Charles Sexey was naturalised as an American citizen on 3 November 1876, with registration of same not taking place until June 1880.

The Marysville Appeal Directory of 1878-79 reported that Charles Sexey was a Levee Commissioner born in England who held 280 acre of land. William Turner Ellis Jr, a levee commissioner appointed in 1900, wrote of an event when the dam broke and raging waters hurled towards Marysville. A telegram was sent to "the mayor or Charles Sexey" giving news of the imminent danger. Sexey and several others raced to the town to give warning. However, the flood was averted because the levee on the south bank of the Yuba River had broken, allowing water and debris to run through the township of Linda to the Feather River as other floods had done before.
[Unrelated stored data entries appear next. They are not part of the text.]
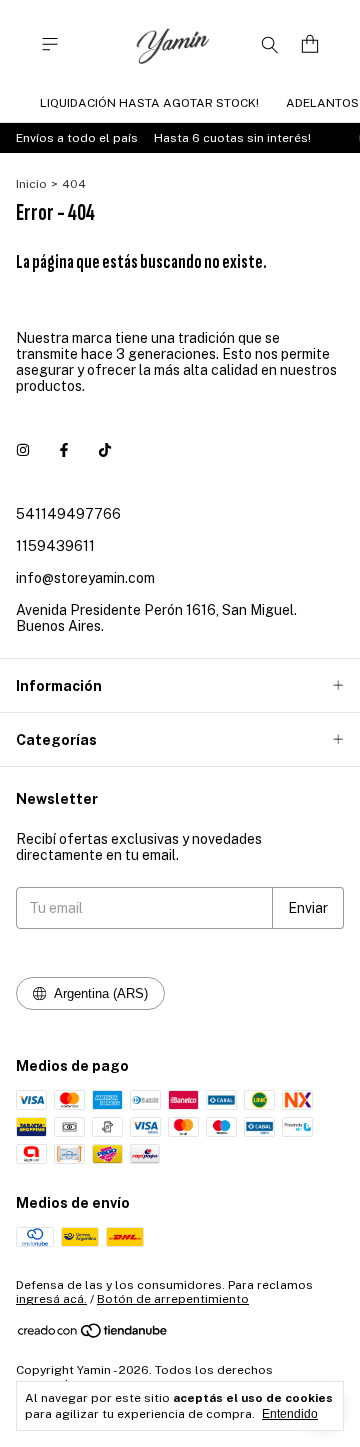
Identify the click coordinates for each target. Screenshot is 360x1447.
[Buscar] (270, 44)
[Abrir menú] (50, 44)
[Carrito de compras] (310, 44)
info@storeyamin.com (85, 578)
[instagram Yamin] (23, 450)
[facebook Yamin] (64, 450)
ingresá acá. (51, 1299)
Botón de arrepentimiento (173, 1299)
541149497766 (68, 514)
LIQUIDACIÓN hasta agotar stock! (149, 103)
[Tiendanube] (93, 1336)
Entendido (290, 1414)
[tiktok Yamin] (105, 450)
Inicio (31, 184)
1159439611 (55, 546)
First appointed a director in August 1881 and having served for at least three years as president, he resigned the Anti-Debris Association on 3 May 1887, saying that the duties of the office were "onerous" and his health had been greatly impaired. The Board refused to accept his resignation; nevertheless, he insisted and left on a year-long trip to Europe. On 24 July 1888, he caught a chill during a trip to Oban in Scotland and died.

== Sexey estate ==
For the purposes of probate the estate was appraised at $100,000 and included stock in the San Francisco Gas Light Company, California Insurance Company, California Electric Company, Spring Valley Water Company, and the Bank of California. In addition to this he was a stockholder in the Marysville Woollen Mill, and had both business and residential property in Marysville.

His widow Jane lived on for approximately eight years. During this time she spent time in San Francisco as a semi-permanent guest at Lick House, an expensive and fashionable hotel, and it is there she died in late August 1896. It was reported that the deceased had no known relatives and that her money was left to charitable institutions. On 10 December 1897 Charles, who had died in Scotland, and his wife Jane who had died in America were 'laid to rest in one mound' in Oakland, California according to Jane's wishes.

Charles Sexey's four children in New Zealand never received a penny of their father's wealth or ever derived any benefit from it.